* **GOAL OF THE EXERCISE**
Print the part of the hiking guide below starting at "If you cross" and ending at "of the Gorge.", copied word for word.

— BEGIN EXTRACT —

If you cross the bridge to Abano you will have to walk another 2km. Abano is in the process of developing and it looks like it may have a number of lodging options in the coming years for tourists. As you pass through Abano you can continue on until you reach the Zakagori Fortress at the head of the Gorge.

From there you can follow the trail back to Kvemo Okrokana village.

Gveleti Waterfalls Hike

First off, Gveleti means ‘place of snakes’ in Georgian, so keep an eye peeled if you are a bit squeamish around these reptiles. However, take heart, the most common snake in Georgia is the ‘ring snake’ which is grey with white rings around its neck and is not poisonous. Most poisonous snakes are not terribly prevalent in the Kazbegi region (the upper Caucasus are too chilly most of the time - though you will run into a ton of lizards on your hikes) and when they do they are very people shy so you will probably not see them. The only one you would need to keep an eye out for is the meadow viper, which is very small and (contrary to this hike), hangs out mostly in meadows as the name suggests. There are also a ton of raspberry bushes on this trail (a favorite food for snakes), which is great if they are in season because you will get a snack, but also a bit of a pain (literally) as they can snag you as you hike if you don’t take care.

Gveleti Waterfalls

Gveleti Waterfalls

The Gveleti Waterfalls hike is a 7km forked hike that takes about an hour to complete and is just north of Stepantsminda in the village of Gveleti. It is a nice, easy side hike if you have a little extra time in Stepantsminda or are hiking with novice hikers or children.

— END EXTRACT —
— BEGIN PROVIDED MATERIAL —

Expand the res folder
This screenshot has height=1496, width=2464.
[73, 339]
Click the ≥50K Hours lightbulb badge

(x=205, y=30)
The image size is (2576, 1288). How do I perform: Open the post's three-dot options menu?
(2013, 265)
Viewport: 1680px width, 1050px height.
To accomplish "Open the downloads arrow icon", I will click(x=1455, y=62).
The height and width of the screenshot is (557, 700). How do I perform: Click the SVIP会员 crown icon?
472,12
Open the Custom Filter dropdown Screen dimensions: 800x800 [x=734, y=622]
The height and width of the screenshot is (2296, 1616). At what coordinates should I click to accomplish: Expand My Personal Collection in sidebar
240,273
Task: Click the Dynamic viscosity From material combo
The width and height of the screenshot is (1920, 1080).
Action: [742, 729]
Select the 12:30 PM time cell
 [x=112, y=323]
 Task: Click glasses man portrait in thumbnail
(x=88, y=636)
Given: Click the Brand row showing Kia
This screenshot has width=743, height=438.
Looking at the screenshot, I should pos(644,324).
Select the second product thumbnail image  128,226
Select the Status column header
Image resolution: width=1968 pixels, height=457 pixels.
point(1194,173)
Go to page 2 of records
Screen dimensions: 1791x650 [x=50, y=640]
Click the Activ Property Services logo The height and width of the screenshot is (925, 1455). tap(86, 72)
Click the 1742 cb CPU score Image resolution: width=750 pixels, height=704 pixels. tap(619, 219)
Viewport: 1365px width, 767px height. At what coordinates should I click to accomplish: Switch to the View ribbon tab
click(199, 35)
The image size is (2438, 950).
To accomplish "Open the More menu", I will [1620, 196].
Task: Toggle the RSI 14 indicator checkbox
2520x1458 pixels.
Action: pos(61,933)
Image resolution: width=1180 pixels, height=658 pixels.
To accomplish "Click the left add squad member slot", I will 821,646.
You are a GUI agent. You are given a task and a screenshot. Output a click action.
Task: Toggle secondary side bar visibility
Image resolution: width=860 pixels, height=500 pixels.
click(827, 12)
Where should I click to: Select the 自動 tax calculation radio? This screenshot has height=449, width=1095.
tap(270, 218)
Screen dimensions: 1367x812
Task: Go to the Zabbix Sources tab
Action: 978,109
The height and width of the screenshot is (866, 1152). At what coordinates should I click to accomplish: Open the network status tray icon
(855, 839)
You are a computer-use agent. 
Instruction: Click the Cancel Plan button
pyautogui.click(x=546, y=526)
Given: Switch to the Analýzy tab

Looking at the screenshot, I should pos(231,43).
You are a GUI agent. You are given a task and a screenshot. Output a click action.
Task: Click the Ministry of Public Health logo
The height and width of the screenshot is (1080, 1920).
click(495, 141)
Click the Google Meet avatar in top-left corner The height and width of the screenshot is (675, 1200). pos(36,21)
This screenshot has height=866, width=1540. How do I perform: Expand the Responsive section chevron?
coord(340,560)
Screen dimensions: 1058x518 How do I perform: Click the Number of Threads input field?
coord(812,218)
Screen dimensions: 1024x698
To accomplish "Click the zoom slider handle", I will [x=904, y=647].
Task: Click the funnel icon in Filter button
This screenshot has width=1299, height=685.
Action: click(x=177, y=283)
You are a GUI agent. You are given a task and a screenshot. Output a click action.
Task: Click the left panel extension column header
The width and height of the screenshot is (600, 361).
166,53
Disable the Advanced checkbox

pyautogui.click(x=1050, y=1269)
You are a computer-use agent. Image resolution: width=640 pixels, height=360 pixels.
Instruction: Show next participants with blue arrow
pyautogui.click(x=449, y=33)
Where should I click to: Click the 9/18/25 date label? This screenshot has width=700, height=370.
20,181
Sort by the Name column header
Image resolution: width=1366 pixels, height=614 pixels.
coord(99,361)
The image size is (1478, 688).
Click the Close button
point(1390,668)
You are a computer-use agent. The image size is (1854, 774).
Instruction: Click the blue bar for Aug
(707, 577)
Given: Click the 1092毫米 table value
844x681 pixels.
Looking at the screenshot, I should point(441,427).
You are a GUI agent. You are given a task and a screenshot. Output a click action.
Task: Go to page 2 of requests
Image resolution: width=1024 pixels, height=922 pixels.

— END PROVIDED MATERIAL —

* **TASK ANSWER**
If you cross the bridge to Abano you will have to walk another 2km. Abano is in the process of developing and it looks like it may have a number of lodging options in the coming years for tourists. As you pass through Abano you can continue on until you reach the Zakagori Fortress at the head of the Gorge.